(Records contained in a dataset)
::::
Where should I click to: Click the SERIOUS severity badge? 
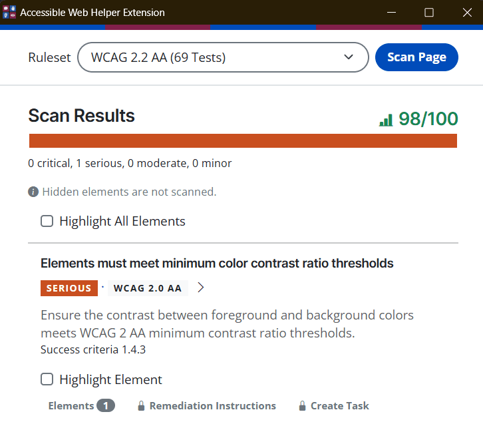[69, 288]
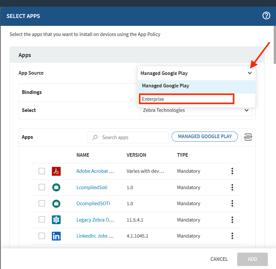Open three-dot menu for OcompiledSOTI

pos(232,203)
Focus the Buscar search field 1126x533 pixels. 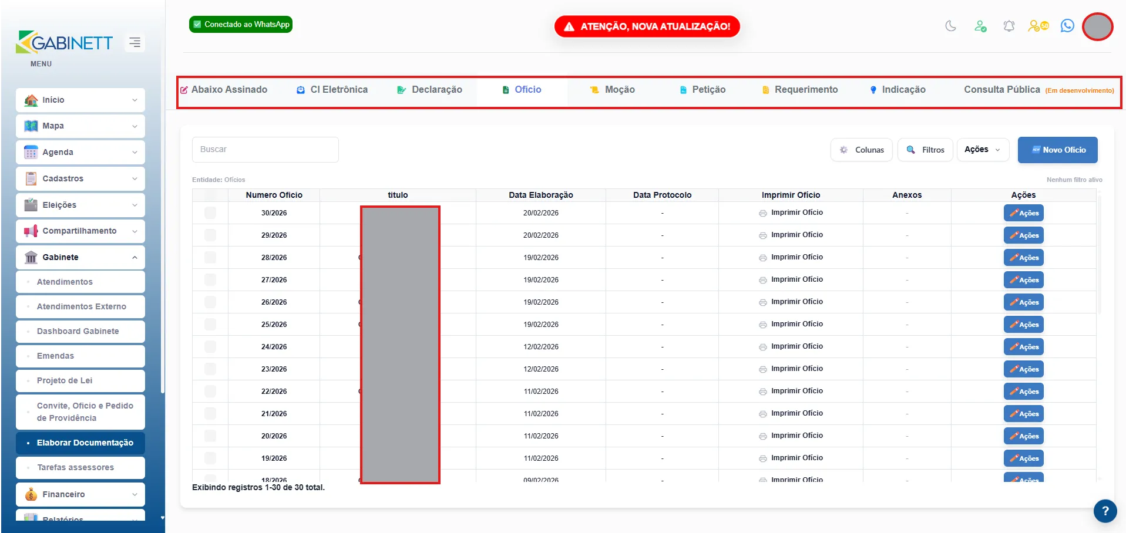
::::
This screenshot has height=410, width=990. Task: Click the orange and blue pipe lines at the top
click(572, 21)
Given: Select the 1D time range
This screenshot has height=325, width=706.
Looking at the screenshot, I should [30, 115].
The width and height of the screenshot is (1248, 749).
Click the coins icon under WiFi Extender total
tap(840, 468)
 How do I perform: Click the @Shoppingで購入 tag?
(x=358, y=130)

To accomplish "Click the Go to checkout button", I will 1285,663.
::::
**Your instructions:**
Beginning with the line above that contains "Where should I" and finishing with the line that contains "Focus the Buscar", print those lines exactly and only. Skip all pictures.

**Response:**
Where should I click to: Click the SERIOUS severity badge? 
[69, 288]
Open three-dot menu for OcompiledSOTI

pos(232,203)
Focus the Buscar search field 1126x533 pixels. 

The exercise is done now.